SIERRA LEONE: Incoming government uncovers massive fraud under Koroma's rule

Patrick Smith

This week, we wanted to let you know about another exclusive Africa Confidential report – this time on a devastating report on corruption and fraud in Sierra Leone over the past eight years. We also want to flag up upcoming coverage of the two assassination attempts – in Ethiopia and Zimbabwe – and their political implications.
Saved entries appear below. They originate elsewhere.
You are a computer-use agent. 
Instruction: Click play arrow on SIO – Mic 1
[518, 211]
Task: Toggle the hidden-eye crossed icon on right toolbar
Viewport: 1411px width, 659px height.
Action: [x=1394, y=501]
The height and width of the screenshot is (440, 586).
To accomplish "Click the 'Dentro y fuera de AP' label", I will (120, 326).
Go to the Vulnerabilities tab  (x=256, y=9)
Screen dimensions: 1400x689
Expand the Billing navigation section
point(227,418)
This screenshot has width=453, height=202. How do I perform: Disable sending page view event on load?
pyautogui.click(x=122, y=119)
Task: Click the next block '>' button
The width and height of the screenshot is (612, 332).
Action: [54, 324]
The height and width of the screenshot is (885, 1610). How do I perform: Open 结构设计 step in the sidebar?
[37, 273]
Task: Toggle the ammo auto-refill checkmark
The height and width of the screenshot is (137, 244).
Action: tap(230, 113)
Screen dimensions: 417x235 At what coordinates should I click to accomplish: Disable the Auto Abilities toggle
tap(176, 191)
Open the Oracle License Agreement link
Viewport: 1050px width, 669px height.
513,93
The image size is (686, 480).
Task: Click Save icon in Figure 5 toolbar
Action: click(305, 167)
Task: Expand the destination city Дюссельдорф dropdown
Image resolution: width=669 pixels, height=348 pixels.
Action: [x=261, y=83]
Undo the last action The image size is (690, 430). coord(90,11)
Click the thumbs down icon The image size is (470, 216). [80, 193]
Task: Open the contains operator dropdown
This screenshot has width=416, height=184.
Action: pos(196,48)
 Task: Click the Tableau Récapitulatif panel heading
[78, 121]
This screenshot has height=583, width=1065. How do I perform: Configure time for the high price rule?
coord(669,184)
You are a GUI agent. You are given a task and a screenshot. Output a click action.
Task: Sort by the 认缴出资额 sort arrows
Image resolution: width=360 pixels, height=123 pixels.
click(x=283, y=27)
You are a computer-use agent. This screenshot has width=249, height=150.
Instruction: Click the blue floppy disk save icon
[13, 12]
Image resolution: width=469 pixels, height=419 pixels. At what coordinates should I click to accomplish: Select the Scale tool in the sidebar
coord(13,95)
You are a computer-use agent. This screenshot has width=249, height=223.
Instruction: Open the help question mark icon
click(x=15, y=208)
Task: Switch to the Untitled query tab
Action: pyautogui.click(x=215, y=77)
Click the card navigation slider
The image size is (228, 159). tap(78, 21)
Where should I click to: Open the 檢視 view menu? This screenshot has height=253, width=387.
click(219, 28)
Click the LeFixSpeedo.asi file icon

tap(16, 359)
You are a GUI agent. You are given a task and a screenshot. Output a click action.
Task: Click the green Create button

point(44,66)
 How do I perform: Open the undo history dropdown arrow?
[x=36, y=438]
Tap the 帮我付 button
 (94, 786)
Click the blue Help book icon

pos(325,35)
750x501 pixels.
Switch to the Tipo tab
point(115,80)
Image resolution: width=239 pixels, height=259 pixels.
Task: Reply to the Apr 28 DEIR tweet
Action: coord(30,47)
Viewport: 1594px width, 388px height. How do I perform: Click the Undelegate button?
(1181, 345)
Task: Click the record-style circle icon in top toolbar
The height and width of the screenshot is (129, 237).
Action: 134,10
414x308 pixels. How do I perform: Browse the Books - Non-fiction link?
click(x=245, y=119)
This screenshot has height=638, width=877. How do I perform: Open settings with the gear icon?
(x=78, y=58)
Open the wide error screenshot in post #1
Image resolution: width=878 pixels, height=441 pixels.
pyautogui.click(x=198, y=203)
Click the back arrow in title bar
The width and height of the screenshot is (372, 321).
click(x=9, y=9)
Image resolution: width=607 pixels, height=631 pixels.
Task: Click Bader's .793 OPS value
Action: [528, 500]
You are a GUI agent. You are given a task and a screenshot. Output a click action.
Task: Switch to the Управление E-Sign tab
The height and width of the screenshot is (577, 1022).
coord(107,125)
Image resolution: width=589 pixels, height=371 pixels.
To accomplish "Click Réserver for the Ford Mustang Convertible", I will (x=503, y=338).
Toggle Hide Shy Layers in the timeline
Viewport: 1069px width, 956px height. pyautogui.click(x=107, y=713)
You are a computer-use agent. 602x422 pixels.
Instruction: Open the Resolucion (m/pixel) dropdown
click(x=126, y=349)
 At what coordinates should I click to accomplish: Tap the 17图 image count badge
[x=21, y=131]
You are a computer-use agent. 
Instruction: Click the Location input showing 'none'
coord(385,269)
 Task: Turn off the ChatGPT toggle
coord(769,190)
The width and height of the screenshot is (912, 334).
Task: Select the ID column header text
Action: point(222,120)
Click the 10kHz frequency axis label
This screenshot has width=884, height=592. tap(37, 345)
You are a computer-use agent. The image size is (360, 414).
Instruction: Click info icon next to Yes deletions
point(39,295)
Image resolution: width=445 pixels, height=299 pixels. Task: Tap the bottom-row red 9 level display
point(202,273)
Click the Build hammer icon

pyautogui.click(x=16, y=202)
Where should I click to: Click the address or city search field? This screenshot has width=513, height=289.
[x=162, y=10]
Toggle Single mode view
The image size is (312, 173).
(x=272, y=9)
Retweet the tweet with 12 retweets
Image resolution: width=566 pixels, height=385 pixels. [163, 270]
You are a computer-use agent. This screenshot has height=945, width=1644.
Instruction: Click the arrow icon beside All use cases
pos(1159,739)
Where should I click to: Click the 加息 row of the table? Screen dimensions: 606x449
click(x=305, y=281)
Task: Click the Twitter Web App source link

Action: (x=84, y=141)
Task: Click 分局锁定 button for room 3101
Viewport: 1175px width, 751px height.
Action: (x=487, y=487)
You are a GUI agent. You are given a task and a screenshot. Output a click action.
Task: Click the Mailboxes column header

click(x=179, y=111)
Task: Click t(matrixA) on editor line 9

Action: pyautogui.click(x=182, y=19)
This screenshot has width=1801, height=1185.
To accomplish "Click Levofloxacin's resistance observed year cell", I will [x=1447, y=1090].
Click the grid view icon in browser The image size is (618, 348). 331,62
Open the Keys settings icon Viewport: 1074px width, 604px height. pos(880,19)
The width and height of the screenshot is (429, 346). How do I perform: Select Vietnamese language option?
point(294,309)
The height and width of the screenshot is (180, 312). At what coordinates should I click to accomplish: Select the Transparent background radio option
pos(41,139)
SIERRA LEONE: Incoming government uncovers massive fraud under Koroma's rule
The new government's transition team has produced a 130-page report, seen by Africa Confidential, listing details of wholesale diversion of state funds, improper sale of public assets and serial fraud under the government of President Ernest Bai Koroma. We understand this sensitive report will arrive on the desk of new President Julius Maada Bio in the next few days but Africa Confidential will publish on 28 June its analysis of the winners and losers in what appears to have been a far-reaching system of political patronage.

It goes into details about the misuse of monies intended for education and the Ebola crisis, and illicit support for business people close to the then-ruling All People's Congress. The transition team has recommended a special investigation into the state's losses that could run into hundreds of millions billions of dollars.

One of the most extreme cases is the government's sale of its 30% stake in the profitable Sierra Rutile company in 2012 at an extremely low price. Africa Confidential has spoken to several people in the mining industry with knowledge of the transaction and will report on how the deal worked, who was involved and what could be its international consequences.

ETHIOPIA: Prime Minister Abiy pushes ahead with Eritrea rapprochement and reforms despite grenade attack
Sending a clear message, Prime Minister Abiy Ahmed came to Addis Ababa Airport to welcome a delegation from Eritrea on 26 June arriving in Ethopia to open talks on implementing the Algiers Accord to end conclusively the border war between the two states.  This follows a grenade attack on Abiy on 23 June as he was addressing a rally of around 500,000 people in Meskel Square in the capital. Dozens, possibly over 100, were injured.

Several senior police officers have been arrested, apparently for negligence, in the wake of the attack but Abiy has gone on state television insisting that it would not derail his reforms which include opening up the economy and releasing thousands of prisoners. Last week, Abiy said the security services and police would end their brutal tactics under his government.  This follows an extensive reshuffle in the senior ranks of the security system. There are also signs of a new policy on

ZIMBABWE: Opposition sceptical about government calls for a peace pact in wake of attack on  President Mnangagwa
Nelson Chamisa, presidential candidate of the opposition MDC Alliance, has reiterated his doubts about the government's commitment to free and fair elections and characterised its call for a peace accord between the rival political parties as a stunt. Speaking to the BBC World Service on 26 June, Chamisa said the problem in Zimbabwe was mainly violence by the state against opposition parties and their supporters. Chamisa condemned the attack on Mnangagwa on 23 June, in which the government says that two people died, but said it was caused by faction-fighting within ZANU-PF.

Neither Mnangagwa nor Chamisa turned up at the signing of the peace accord on 26 June. Nor has the government or the Zimbabwe Electoral Commission responded to the MDC's concerns about the lack of access to the full electoral register and other restrictions, exacerbating concerns about the credibility of the election due on 20 July, acceptance of its results.